To understand how we arrived at this moment, it is necessary to revisit the argument Seneviratne made nearly three decades ago. His thesis was simple but profound: the modern Sri Lankan monkhood has taken on the ‘work of kings.’ By this he meant that monks, instead of confining themselves to the renunciant life prescribed by the Vinaya, have assumed the secular responsibilities once associated with precolonial kingship, such as protecting the religion, organising society, guiding the nation, and enforcing moral order. This shift, he argued, was not a natural evolution of Buddhist tradition but a modern invention shaped by colonialism, nationalism, and the anxieties of a society struggling to redefine itself in the face of foreign domination. The monk became a symbol of national identity, a guardian of cultural authenticity, and a leader in the struggle for political autonomy. In the process, the boundaries that once separated the monastic from the worldly began to dissolve.

Transformation

The consequences of this transformation were not immediately visible. For decades, the activist monk was celebrated as a patriot, a reformer, and a moral guide. His involvement in education, social welfare, and nationalist mobilisation was seen as a necessary response to colonial pressures and missionary competition. But beneath the surface, the foundations of monastic discipline were slowly eroding. The Vinaya, which had served for centuries as a rigorous framework for regulating monastic life, was increasingly overshadowed by the demands of public engagement. The communal structures that once ensured accountability, senior supervision, collective confession, and the daily rhythms of monastic routine, were weakened by the pressures of modernity. Monks who travelled constantly, managed institutions, or lived independently in urban temples found themselves outside the traditional systems of oversight that had long protected the integrity of the Sangha.

Scandal

It is within this historical context that the recent scandal must be understood. The case shocked the nation not only because of the severity of the allegations but because it shattered the public’s assumption that the monkhood remains a bastion of moral purity. Yet the shock itself reveals a collective denial. For years, Sri Lankan society has been aware, sometimes quietly, sometimes openly—of the growing gap between the ideal of the monk and the realities of modern monastic life. Stories of misconduct, financial irregularities, political manipulation, and abuse of authority have circulated with increasing frequency.

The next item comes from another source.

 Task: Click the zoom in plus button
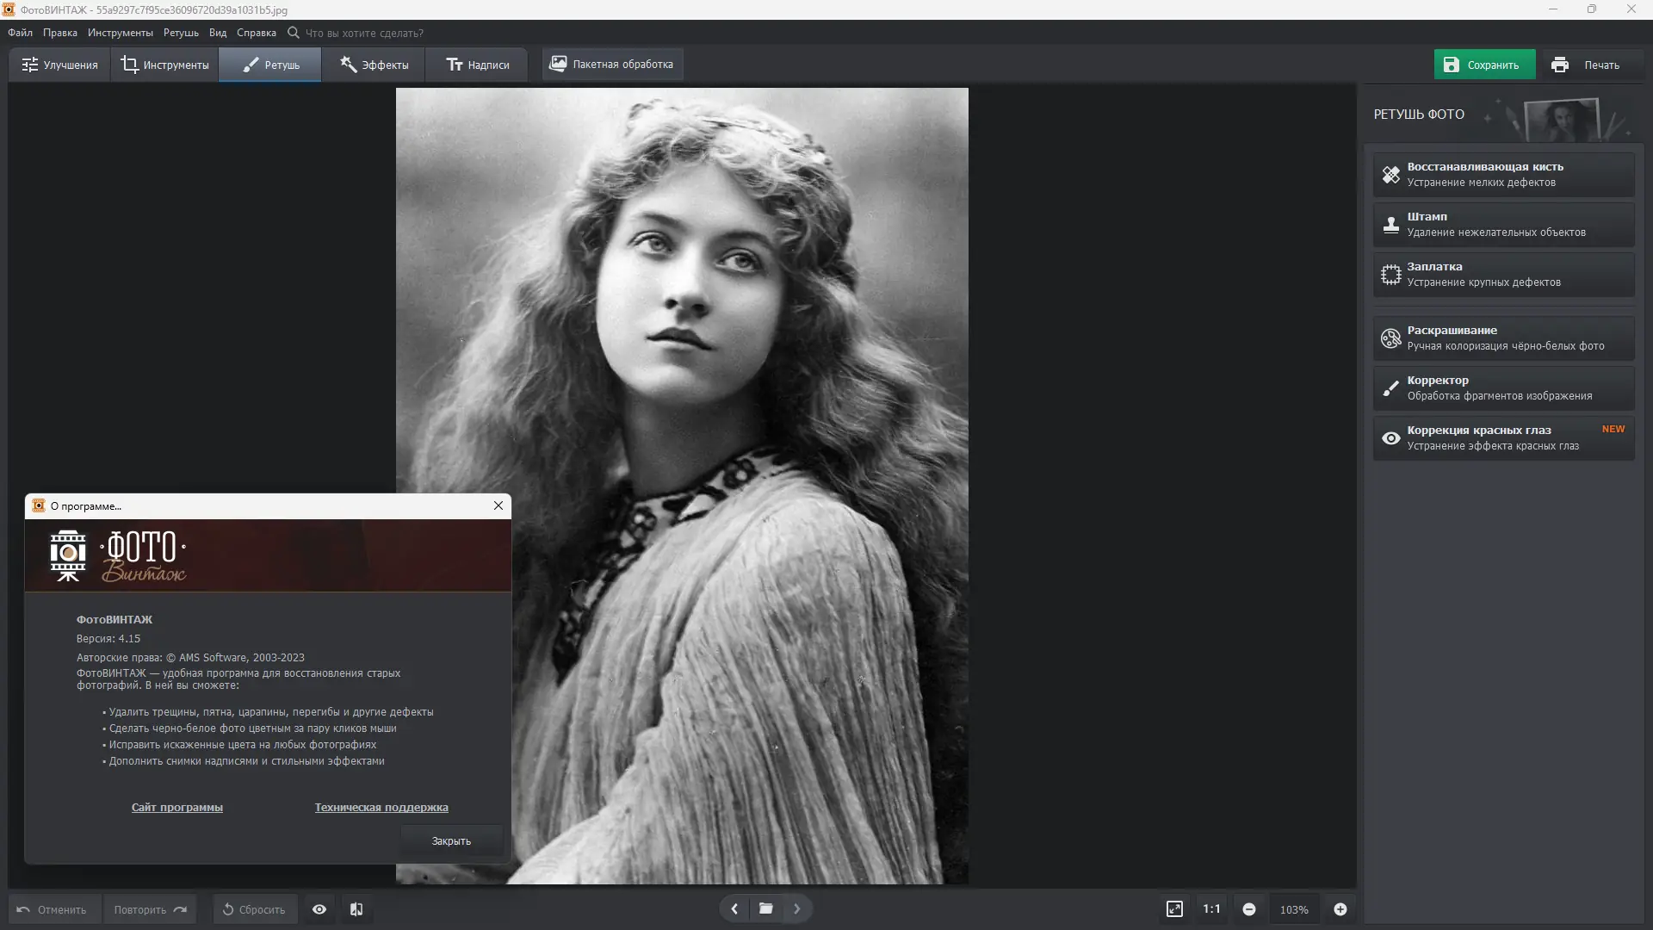[x=1340, y=909]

But each incident has been treated as an isolated failure, a personal weakness, or an unfortunate exception. What has been missing is recognition that these incidents are symptoms of a deeper structural problem.

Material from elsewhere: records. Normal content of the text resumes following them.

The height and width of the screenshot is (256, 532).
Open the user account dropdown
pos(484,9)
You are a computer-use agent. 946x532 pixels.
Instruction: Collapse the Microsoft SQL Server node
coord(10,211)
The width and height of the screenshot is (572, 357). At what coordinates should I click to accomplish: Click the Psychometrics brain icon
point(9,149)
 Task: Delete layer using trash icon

Seneviratne’s analysis helps illuminate this problem. When monks take on the work of kings, they inevitably enter domains of power that expose them to temptations the Vinaya was designed to avoid. Handling money, managing institutions, cultivating political patrons, and exercising authority over laypeople create opportunities for ego, ambition, and moral compromise. The monk who becomes a public figure is no longer shielded by the anonymity and humility of the renunciant life. Instead, he becomes a celebrity, a leader, and in some cases an object of uncritical devotion. This elevation brings with it a dangerous form of immunity. Laypeople who revere a monk for his public achievements may hesitate to question his behaviour. Politicians who rely on monastic support may protect him from scrutiny. The media, which often treats monks as moral authorities, may be reluctant to investigate allegations that challenge the sanctity of the robe.

The recent scandal illustrates how these dynamics can converge. The monk at the centre of the case was not an obscure figure. He was a respected preacher, charismatic leader, and head of a prominent institution. His public image was built on years of service, teaching, and community engagement. Yet it was precisely this public stature that allowed him to operate without meaningful oversight. The institutional structures around him, administrators, lay supporters, and junior monks, were either unwilling or unable to challenge his authority. The very qualities that made him a respected figure in the eyes of the public also made him untouchable within his own institution. When allegations finally emerged, they revealed not only personal wrongdoing but a systemic failure of accountability.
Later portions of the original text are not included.